Las poblaciones más pequeñas también han adoptado medidas similares para alentar el matrimonio.”

Llegado a este punto uno puede pensar…”Bueno, los ancianos morirán y poco a poco habrá menos gente en Japón y no tendrán superoblación en unos años”. Pero… ¿Cómo se paga ahora la jubilación de todos esos ancianos que tiene actualmente Japón? Pues por ese motivo quiere el gobierno japonés el índice de jóvenes en Japón, para poder pagar las pensiones a los ancianos, pero… ¿Y si ahora aumentamos la población joven para pagar a esos ancianos como pagaremos a estos jóvenes cuando se hagan viejos? Esta ultima es la pregunta que me surge a mi y que en mi opinión es como le pez que se muerde la cola, en algún momento habrá que optar por otras medidas.

Para aumentar esta población Japón también quiere optar por abrir un poco las fronteras para que ciudadanos extranjeros se relacionen con japoneses y colaborar así con el aumento de población, pero a su vez en una entrevista realizada al vice ministro de Justicia, Taro Kono se explican cuales son los requisitos de estos extranjeros:

“…Las personas deberán tener un nivel mínimo de conversación, lectura y escritura de japonés para integrarse a la sociedad. Nuestra propuesta es imponer cierto conocimiento de idioma japonés para todo el que pretende venir a Japón como trabajador. Ypara renovar la visa de trabajo tres años después deberán tener un nivel más elevado en el examen de suficiencia.

…Actualmente, la población extranjera, excluyendo a los descendientes de coreanos traídos en la época de la ocupación japonesa, representa cerca del 1,2% del total. Debemos recibir muchos más extranjeros que ahora, pero Japón aún no tiene las condiciones para seguir el ejemplo de Estados Unidos o los países europeos donde la población extranjeros está entre el 5 y el 10%. El 3% sería el límite máximo. No es nuestra meta aumentar el número de extranjeros a más de ese nivel.
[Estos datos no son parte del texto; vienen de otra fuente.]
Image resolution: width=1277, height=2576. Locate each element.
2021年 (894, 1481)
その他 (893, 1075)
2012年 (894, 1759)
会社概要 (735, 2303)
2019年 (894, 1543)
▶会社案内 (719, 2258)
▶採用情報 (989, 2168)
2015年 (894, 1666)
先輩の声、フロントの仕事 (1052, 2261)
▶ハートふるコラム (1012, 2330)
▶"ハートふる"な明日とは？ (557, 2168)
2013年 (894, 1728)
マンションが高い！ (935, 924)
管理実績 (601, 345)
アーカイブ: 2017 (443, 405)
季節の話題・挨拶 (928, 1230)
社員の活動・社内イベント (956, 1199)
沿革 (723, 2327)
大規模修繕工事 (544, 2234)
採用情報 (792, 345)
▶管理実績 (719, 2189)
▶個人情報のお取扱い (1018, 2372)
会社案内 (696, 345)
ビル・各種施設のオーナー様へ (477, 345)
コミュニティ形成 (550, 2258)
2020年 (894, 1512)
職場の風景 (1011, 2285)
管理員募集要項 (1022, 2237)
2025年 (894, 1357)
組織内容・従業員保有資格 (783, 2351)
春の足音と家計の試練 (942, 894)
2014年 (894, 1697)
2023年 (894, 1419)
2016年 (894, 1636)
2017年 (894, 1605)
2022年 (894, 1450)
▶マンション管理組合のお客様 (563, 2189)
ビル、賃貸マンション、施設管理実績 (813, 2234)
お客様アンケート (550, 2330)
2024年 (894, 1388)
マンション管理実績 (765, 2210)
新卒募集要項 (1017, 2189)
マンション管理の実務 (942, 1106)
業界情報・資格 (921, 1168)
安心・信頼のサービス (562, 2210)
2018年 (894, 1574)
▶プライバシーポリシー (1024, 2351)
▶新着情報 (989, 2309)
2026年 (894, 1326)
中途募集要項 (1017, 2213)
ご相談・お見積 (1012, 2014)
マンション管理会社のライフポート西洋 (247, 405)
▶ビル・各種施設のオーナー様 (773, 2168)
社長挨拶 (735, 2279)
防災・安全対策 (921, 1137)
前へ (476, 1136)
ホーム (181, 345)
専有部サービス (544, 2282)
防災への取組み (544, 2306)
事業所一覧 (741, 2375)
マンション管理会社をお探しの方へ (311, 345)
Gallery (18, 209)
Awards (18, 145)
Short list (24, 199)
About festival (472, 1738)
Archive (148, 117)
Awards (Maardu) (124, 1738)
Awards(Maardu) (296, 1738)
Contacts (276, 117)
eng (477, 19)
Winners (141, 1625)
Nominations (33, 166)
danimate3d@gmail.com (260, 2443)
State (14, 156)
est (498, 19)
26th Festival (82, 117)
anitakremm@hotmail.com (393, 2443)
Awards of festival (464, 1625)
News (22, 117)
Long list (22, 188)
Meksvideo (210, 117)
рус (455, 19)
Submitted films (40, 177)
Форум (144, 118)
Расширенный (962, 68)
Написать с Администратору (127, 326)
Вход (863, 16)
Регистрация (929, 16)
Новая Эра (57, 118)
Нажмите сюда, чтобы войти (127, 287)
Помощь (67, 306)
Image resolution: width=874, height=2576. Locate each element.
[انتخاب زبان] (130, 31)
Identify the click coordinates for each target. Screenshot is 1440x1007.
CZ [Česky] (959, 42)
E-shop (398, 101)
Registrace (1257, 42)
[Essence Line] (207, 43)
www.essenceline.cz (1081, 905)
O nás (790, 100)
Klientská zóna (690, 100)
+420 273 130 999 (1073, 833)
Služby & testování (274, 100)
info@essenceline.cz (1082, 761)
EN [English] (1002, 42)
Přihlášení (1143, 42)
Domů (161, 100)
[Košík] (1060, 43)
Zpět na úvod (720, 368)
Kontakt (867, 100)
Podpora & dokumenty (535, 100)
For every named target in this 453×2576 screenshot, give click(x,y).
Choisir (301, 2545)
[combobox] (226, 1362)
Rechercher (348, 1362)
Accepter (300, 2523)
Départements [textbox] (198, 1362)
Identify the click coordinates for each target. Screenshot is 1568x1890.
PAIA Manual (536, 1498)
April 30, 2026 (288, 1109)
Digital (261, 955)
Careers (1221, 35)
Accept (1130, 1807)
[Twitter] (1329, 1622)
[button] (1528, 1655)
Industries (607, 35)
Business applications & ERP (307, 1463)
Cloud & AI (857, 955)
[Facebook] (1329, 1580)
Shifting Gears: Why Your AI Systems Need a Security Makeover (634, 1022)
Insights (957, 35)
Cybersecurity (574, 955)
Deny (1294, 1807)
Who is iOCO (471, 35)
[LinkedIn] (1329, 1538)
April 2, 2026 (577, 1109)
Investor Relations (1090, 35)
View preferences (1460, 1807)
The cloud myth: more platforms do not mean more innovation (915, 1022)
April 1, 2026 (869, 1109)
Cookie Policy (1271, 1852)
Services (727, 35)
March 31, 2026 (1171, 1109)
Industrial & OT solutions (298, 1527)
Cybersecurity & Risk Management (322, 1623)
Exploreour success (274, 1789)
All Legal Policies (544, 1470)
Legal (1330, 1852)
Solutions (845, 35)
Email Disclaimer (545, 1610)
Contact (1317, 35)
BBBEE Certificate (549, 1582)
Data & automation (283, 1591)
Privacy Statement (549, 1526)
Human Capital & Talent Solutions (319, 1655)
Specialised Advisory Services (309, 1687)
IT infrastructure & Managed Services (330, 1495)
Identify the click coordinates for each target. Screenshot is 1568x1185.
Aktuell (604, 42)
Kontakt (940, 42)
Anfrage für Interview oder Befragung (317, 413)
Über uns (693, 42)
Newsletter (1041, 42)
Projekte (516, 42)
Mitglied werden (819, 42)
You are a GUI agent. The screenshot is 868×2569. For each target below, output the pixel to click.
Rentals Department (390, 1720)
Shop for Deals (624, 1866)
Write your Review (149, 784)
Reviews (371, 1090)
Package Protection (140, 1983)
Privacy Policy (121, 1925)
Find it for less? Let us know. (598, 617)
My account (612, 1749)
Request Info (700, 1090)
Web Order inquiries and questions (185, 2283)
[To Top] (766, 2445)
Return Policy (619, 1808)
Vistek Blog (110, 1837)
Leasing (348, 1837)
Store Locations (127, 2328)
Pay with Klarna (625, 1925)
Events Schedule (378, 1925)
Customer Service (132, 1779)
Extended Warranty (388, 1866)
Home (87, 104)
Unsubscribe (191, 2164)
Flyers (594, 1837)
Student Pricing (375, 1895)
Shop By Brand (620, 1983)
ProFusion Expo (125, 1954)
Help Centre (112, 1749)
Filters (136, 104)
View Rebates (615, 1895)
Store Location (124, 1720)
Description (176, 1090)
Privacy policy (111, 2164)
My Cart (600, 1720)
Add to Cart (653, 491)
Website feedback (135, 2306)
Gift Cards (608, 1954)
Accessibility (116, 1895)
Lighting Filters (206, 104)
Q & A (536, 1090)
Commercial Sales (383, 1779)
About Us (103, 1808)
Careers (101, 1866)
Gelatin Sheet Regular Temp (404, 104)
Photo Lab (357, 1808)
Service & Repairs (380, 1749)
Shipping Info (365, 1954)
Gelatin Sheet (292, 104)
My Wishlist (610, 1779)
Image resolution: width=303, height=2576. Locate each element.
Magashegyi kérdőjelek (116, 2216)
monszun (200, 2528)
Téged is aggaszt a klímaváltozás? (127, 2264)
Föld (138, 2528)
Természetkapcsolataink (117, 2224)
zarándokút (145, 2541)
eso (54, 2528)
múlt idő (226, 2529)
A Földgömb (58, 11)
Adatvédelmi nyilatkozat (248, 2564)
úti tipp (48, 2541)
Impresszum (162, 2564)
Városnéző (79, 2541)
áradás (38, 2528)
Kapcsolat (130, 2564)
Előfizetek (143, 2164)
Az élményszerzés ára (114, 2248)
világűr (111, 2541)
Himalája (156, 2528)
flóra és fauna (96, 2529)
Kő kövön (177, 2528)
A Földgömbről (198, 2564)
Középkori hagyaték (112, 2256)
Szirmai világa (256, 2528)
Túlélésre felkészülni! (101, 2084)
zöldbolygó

…¿Japón no quiere aceptar más trabajadores no califi cados?

TK: No. Nuestro objetivo no es importar mano de obra barata como hacen varios países. Queremos trabajadores extranjeros que puedan sostener la economía japonesa junto con los japoneses. Para eso tenemos que crear una estructura para que las empresas contratistas paguen el mismo salario tanto a japoneses como a extranjeros, además de asumir los costos sociales para su integración a la sociedad. “

Y bien, ¿Esta Japón intentando aumentar el número de extranjeros con estas medidas o por el contrario descenderán aun más?